Re: Natural language parsing (NLP) with D
On Tuesday, 20 October 2015 at 16:01:41 UTC, Chris wrote: If anyone is interested in starting something like FreeLing in D, please share your thoughts. Chris - please drop me a line. I am sure there are some things we could work together on over time. auto domain="laeeth.com"; auto user="laeeth"; writefln(user~"@"~domain);
Re: Natural language parsing (NLP) with D
On Wednesday, 21 October 2015 at 06:34:44 UTC, Eliatto wrote: On Tuesday, 20 October 2015 at 15:49:18 UTC, bachmeier wrote: It's not my area, but are you thinking of something like Freeling? http://nlp.lsi.upc.edu/freeling/ I think that in order to make a new wrapper more popular, it should be created with LGPL license (not GPL). Freeling is GPL. Is YamCha worth revival in D? http://chasen.org/~taku/software/yamcha/ The internet doesn't need another discussion about licensing. I'll just say that it depends. However, the most important factors when you currently have nothing to offer are: - How complete is the library? - How many people are using it? - How easy is it to create the bindings?
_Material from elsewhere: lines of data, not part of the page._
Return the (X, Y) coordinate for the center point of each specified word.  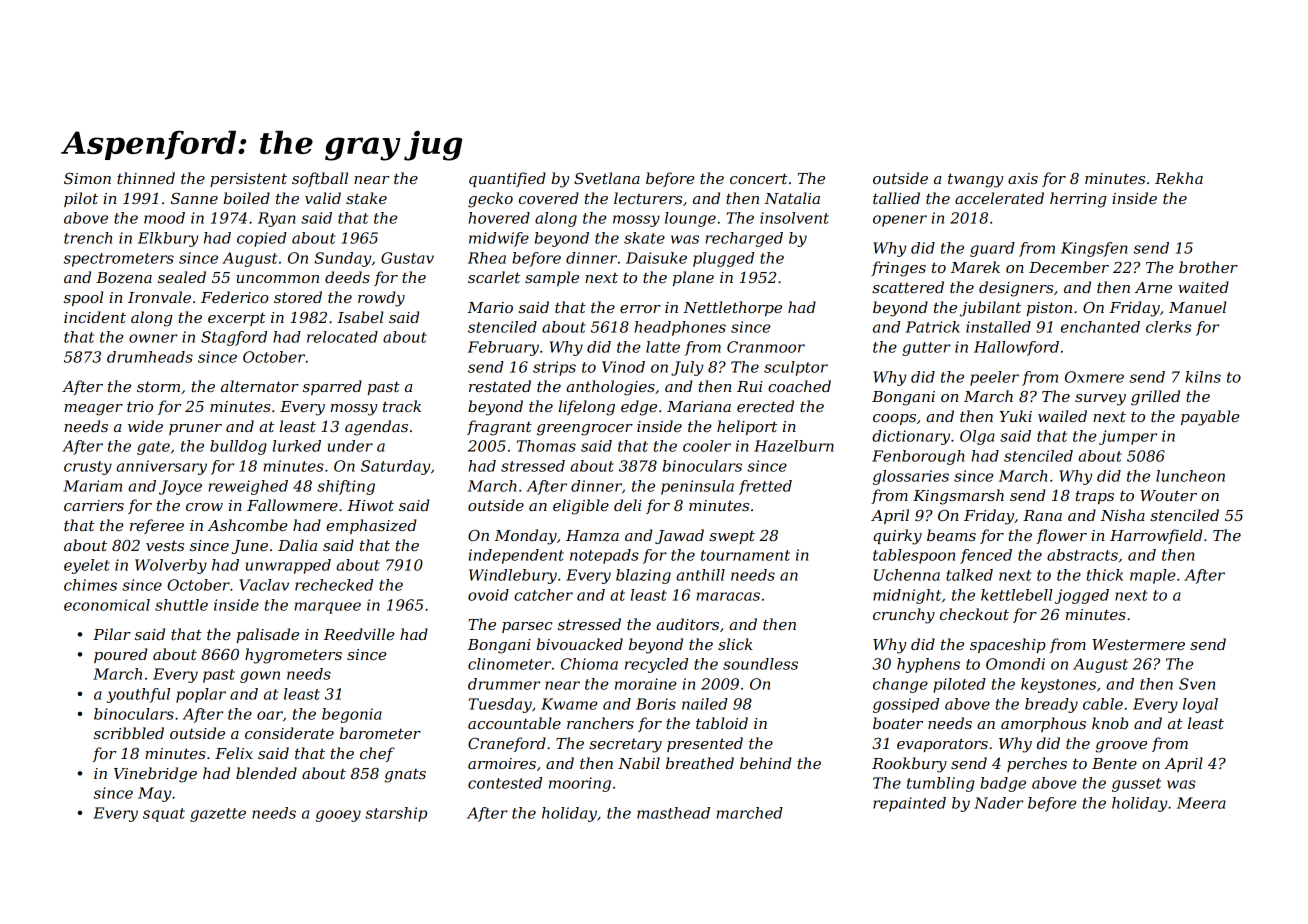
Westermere (1138, 644)
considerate (289, 733)
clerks (1168, 327)
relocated (342, 337)
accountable (514, 723)
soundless (760, 664)
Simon (87, 178)
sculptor (796, 368)
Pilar (112, 634)
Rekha (1179, 178)
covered (549, 198)
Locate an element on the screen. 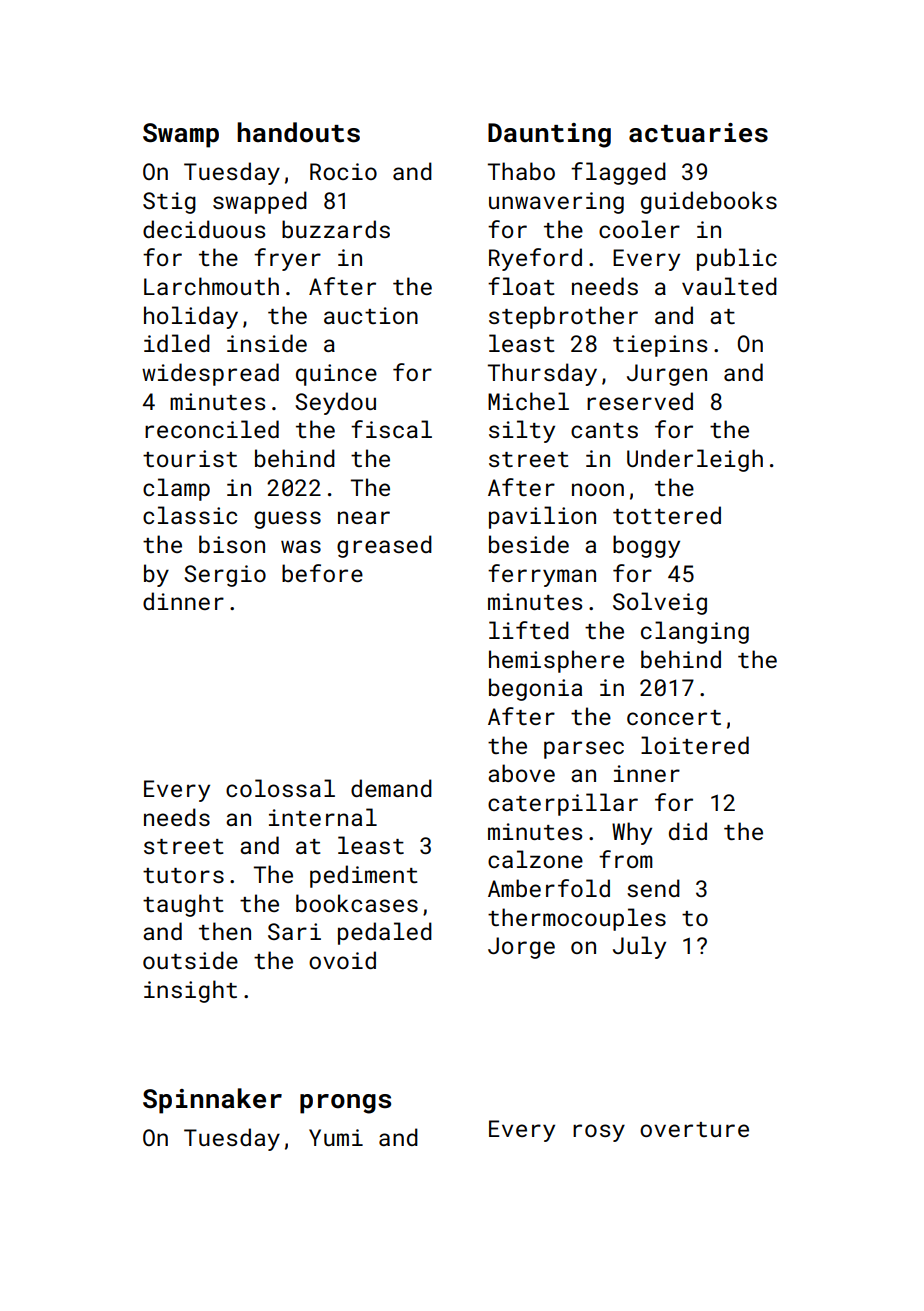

From my conversations, Freeling does quite well on all counts. Maybe that won't work for you personally because you want to use it in a proprietary project. That's not a compelling reason to ignore it, though, as others might want to use it, and they may be willing to comply with the GPL.
Re: Natural language parsing (NLP) with D
On Wednesday, 21 October 2015 at 09:09:27 UTC, Chris wrote: What exactly is sentiment analysis and how do you go about it? Determining whether the sentiment of a piece of text is positive, neutral, or negative. Currently twitter is a pretty popular source of data in academia, as emoticons can be used as sufficiently accurate proxies for labels. Using psuedo-labelled tweets, one can then come up with a feature representation (e.g. bag of words, tf-idf) and use some sort of classifier (e.g. linear SVM or softmax regression) to determine the sentiment of novel tweets. This is a pretty simple approach, and probably not hard to improve on.
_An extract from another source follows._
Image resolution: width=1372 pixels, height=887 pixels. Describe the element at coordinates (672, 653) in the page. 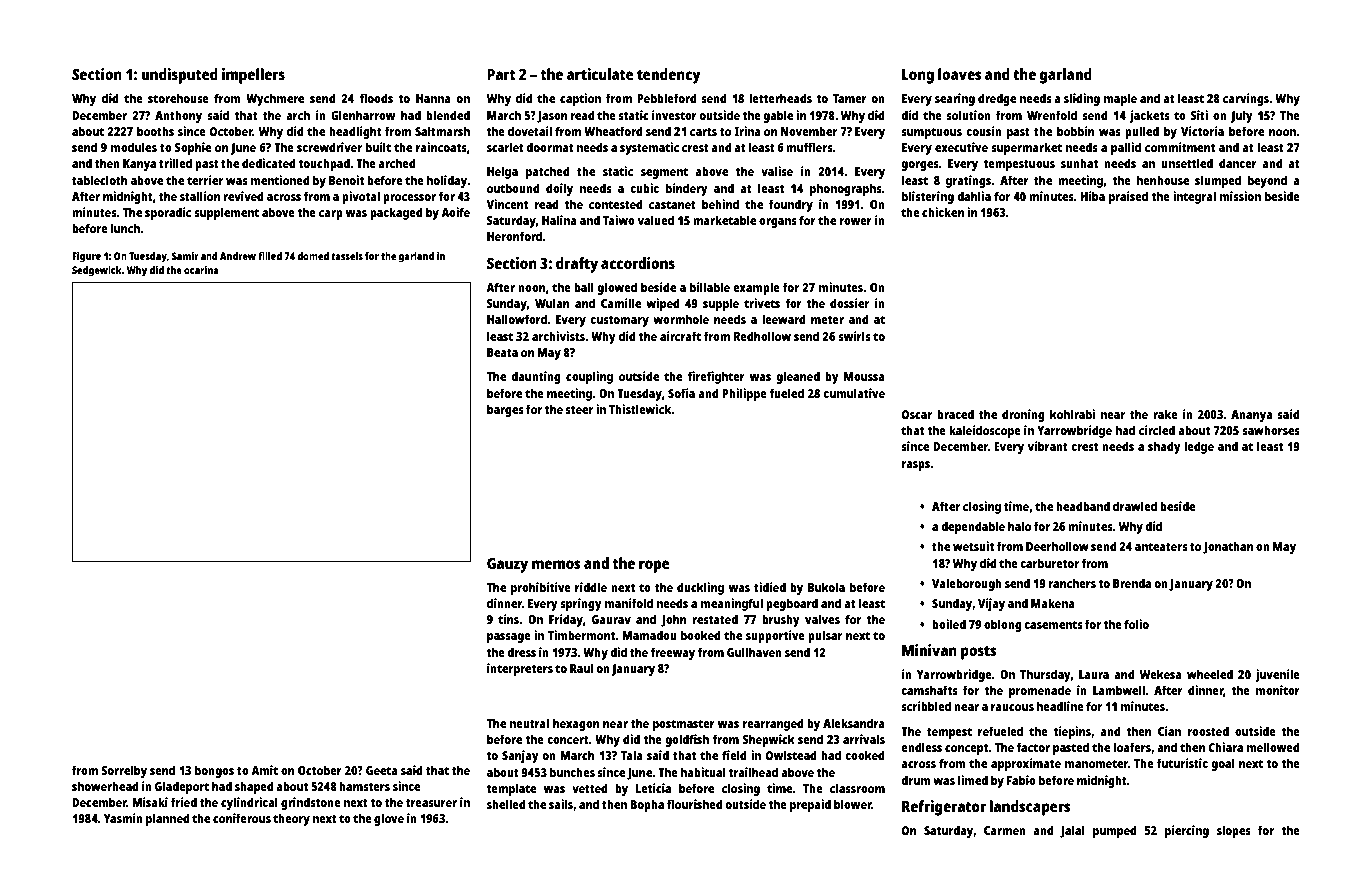

I see `freeway` at that location.
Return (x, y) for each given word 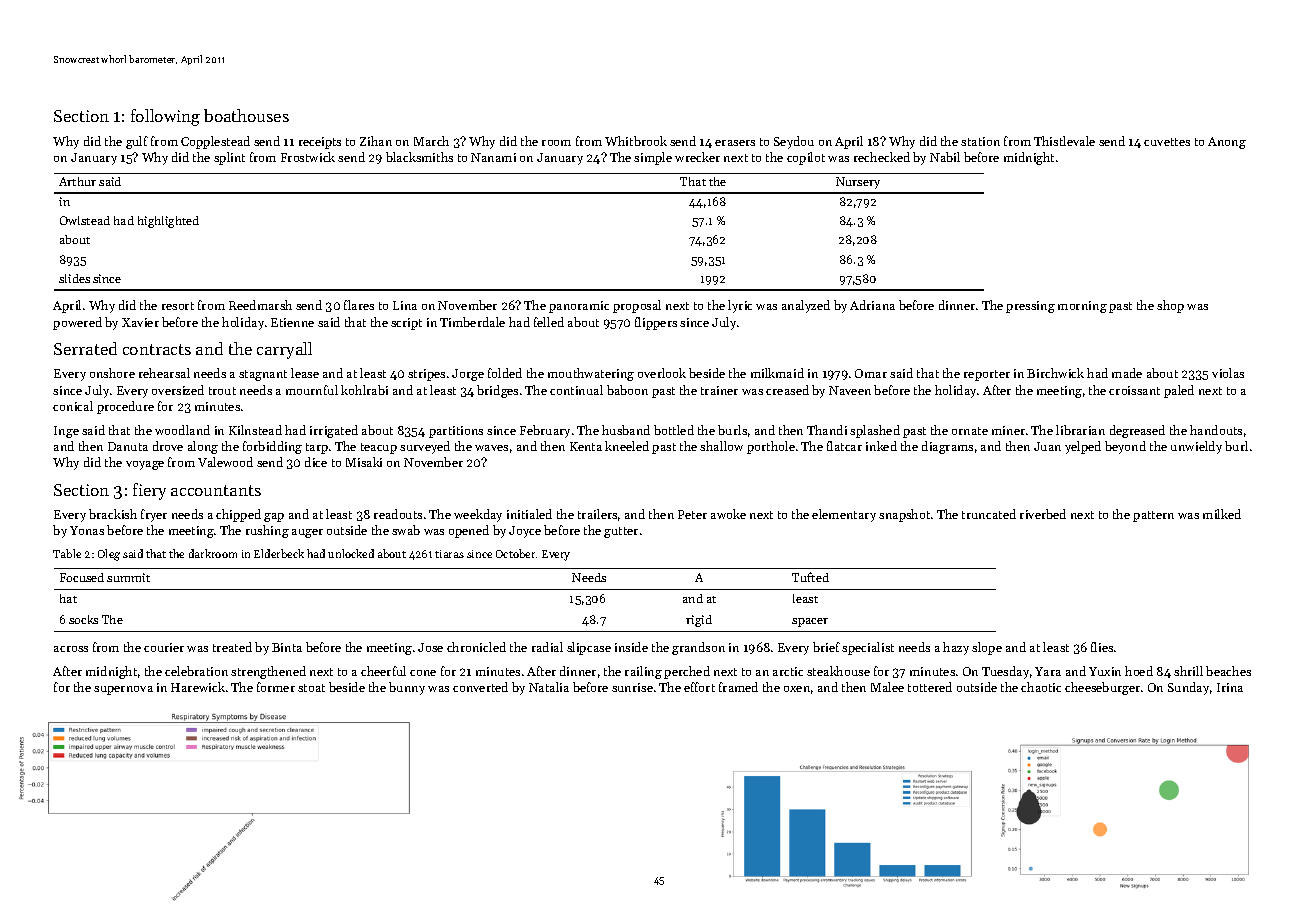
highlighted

Re: Natural language parsing (NLP) with D
On Tuesday, 20 October 2015 at 18:43:54 UTC, Laeeth Isharc wrote: Hi. I am very interested in this topic (especially sentiment analysis), and slowly I am getting a bit more firepower. I started porting the Python version of the stanford NLP API (the underlying code is Java) to D - it's not very complicated, but I have too much on my plate and so it goes slowly. I would be interested in working together on this with others, and I don't mind open sourcing the building blocks (which is really the time consuming bit). I hope to have some others from D world helping me, so it should go a bit faster, although the NLP stuff might not be the first project we work on. Feel free to drop me an email. Laeeth At kaleidicassociates.com Thanks. Laeeth What exactly is sentiment analysis and how do you go about it?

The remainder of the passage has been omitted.